Non so se il Parma calcio abbia fatto un affare ad ingaggiare Luigi Buffon, un divo a fine carriera, in cerca di ulteriore gloria fasulla: il successo mediatico è stato enorme. Staremo a vedere i risultati sul campo, anche se ormai contano poco, valgono il clamore ed il fumo: il Parma ha trovato così il modo di essere nell’élite del calcio nonostante la retrocessione in serie b.
Sarò ripetitivo al limite dell’arteriosclerosi, sarò un esagerato fustigatori di costumi, sarò quel che sarò, ma per l’ennesima volta mi butto a capofitto su quanto sosteneva mio padre in materia di divismo calcistico. I suoi insegnamenti sono estremamente attuali: se vivesse oggi sarebbe ancor più duro, anche se aveva il pregio di usare più l’ironia del disprezzo.

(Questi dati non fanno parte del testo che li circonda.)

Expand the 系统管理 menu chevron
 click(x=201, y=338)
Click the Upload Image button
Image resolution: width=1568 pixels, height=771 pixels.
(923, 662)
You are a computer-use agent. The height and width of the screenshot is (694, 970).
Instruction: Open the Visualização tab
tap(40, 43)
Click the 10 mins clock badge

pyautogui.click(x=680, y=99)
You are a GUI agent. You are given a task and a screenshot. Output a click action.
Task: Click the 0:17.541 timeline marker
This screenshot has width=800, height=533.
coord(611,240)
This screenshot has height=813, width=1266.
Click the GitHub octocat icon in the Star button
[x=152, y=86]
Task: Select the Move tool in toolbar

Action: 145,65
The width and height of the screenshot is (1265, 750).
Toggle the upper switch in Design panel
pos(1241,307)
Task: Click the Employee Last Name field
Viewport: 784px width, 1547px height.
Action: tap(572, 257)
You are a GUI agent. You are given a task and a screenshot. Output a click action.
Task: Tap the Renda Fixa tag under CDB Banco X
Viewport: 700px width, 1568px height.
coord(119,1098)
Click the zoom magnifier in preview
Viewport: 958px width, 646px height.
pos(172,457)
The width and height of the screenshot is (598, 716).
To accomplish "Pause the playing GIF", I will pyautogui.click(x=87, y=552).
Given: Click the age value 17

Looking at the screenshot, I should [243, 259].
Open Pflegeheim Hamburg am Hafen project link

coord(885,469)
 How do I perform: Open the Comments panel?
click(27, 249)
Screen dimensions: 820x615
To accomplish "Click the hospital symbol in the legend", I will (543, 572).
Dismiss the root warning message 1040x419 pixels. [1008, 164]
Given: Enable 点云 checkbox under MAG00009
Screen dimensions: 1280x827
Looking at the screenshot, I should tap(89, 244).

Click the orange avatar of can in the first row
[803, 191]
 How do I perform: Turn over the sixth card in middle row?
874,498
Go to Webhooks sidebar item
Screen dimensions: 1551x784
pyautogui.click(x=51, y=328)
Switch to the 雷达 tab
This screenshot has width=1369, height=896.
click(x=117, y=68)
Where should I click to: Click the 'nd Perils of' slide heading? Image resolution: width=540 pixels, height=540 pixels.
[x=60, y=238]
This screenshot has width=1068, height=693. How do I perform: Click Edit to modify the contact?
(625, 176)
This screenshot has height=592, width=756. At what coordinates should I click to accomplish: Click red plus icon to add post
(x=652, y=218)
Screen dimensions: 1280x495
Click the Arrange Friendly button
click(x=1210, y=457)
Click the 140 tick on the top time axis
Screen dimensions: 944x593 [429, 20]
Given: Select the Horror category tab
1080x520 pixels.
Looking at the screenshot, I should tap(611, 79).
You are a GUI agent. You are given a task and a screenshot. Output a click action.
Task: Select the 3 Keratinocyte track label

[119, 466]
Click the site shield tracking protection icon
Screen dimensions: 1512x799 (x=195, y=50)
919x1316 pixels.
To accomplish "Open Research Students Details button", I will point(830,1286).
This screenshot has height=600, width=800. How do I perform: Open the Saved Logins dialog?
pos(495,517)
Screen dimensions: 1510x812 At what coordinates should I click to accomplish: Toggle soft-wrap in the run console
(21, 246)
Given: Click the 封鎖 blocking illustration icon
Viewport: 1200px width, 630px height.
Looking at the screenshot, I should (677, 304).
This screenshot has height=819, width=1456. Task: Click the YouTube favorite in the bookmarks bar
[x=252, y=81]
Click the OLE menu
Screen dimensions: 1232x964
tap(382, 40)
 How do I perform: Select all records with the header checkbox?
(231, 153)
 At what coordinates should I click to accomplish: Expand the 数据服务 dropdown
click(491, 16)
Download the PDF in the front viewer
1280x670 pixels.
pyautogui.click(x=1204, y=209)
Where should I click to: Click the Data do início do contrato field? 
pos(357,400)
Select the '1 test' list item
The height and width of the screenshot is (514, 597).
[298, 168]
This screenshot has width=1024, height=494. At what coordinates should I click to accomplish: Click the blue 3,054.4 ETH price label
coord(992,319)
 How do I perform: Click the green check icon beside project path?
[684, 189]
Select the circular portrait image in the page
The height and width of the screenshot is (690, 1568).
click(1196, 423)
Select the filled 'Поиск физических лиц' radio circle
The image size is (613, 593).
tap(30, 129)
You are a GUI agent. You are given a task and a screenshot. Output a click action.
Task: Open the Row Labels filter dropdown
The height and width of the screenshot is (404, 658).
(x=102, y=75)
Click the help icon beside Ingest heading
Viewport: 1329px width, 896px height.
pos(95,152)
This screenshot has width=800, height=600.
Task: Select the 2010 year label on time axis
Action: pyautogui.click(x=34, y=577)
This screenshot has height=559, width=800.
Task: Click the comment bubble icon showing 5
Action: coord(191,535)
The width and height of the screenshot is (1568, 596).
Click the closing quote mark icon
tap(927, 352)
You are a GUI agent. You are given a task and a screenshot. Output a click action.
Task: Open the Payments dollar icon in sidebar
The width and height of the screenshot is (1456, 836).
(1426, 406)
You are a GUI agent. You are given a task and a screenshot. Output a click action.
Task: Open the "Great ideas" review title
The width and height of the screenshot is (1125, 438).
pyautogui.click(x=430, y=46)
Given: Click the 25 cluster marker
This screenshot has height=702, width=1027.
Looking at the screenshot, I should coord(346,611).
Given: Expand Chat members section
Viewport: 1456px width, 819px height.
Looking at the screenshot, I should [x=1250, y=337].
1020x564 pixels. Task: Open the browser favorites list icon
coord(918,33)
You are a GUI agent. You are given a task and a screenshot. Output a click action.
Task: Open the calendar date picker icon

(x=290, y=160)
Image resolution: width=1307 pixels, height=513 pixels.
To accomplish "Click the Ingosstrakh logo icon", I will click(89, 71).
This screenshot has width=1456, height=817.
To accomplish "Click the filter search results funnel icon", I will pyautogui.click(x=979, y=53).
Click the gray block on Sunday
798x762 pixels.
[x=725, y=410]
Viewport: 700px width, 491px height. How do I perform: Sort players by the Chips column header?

Fin dalla mia fanciullezza era forte, quasi irresistibile, in me la spinta a vivere gli eventi in tutti i loro aspetti, nel loro divenire, senza fretta, come quando si beve una buona bevanda e la si centellina volutamente. Andavo allo stadio con mio padre, che mi faceva da guida tollerante ma saggia. Allora eccoci al prepartita, che, grazie a Dio, non era fatto delle odierne chiacchiere assurde di schiere di commentatori prezzolati o dei rituali tafferugli tra gruppi di tifosi, ma era costituito dall’osservare da vicino il riscaldamento degli atleti di “casa”, i miei beniamini (mi accontentavo di poco rispetto alle star superpagate di oggi), negli spiazzi intorno alle gradinate. Mio padre accondiscendeva a costo di perdere qualche buona posizione sulle gradinate di curva e sopportando un piccolo quanto innocuo divismo: non ricordo con precisione, ma credo che qualche volta, per conferire una punta di umanità alla scena, mi abbia supportato nello stringere la mano a quelli che lui sapeva essere i miei “preferiti” (ricordo con tanta nostalgia Beppe Calzolari fra tutti). Allora tutto aveva una dimensione umana ben lontana dall’anonimo, industriale, artificioso, violento divismo calcistico di oggi.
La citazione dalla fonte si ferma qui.